WHAT THIS TASK INVOLVES – Would you restate word for word the lines of the listing, beginning at the first and ending with the line that holds "This screenshot has height=808, width=1512."?

SUPPLIED RECORDS –
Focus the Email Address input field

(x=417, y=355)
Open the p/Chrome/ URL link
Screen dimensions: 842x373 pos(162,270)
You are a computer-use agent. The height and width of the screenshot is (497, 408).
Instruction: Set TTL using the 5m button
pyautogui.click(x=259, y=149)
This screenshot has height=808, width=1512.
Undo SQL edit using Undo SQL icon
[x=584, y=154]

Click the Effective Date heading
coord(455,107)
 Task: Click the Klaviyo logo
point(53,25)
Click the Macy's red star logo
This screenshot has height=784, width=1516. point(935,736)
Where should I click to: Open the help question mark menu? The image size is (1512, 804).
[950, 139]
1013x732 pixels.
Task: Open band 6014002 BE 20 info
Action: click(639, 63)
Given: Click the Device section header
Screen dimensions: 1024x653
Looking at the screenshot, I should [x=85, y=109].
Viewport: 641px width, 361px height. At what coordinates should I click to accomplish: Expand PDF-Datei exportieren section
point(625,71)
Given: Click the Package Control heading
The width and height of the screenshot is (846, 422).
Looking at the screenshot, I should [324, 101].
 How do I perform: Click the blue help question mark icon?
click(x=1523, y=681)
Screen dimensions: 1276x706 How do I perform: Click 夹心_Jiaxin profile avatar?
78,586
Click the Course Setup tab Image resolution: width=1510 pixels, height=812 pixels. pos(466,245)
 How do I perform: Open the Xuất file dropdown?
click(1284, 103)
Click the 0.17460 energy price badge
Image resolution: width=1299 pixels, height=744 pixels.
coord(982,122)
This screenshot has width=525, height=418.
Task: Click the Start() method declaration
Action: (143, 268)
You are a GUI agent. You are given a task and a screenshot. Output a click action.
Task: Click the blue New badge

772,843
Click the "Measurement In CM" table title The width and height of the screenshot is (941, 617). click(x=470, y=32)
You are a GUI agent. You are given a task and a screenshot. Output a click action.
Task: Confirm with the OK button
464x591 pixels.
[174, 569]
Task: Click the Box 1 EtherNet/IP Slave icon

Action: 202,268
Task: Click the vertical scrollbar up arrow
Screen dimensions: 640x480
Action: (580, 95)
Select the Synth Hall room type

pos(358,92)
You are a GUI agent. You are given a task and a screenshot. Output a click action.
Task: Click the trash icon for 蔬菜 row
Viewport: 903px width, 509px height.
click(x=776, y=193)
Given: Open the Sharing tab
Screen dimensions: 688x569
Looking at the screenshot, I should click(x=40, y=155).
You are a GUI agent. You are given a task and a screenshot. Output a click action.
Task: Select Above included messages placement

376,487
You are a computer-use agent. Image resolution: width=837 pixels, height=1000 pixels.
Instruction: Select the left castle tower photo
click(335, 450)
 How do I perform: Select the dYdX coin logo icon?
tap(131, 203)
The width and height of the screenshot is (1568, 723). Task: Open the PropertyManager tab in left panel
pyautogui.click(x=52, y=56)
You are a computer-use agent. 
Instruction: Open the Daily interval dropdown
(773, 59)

EXERCISE RESULT –
Focus the Email Address input field

(x=417, y=355)
Open the p/Chrome/ URL link
Screen dimensions: 842x373 pos(162,270)
You are a computer-use agent. The height and width of the screenshot is (497, 408).
Instruction: Set TTL using the 5m button
pyautogui.click(x=259, y=149)
This screenshot has height=808, width=1512.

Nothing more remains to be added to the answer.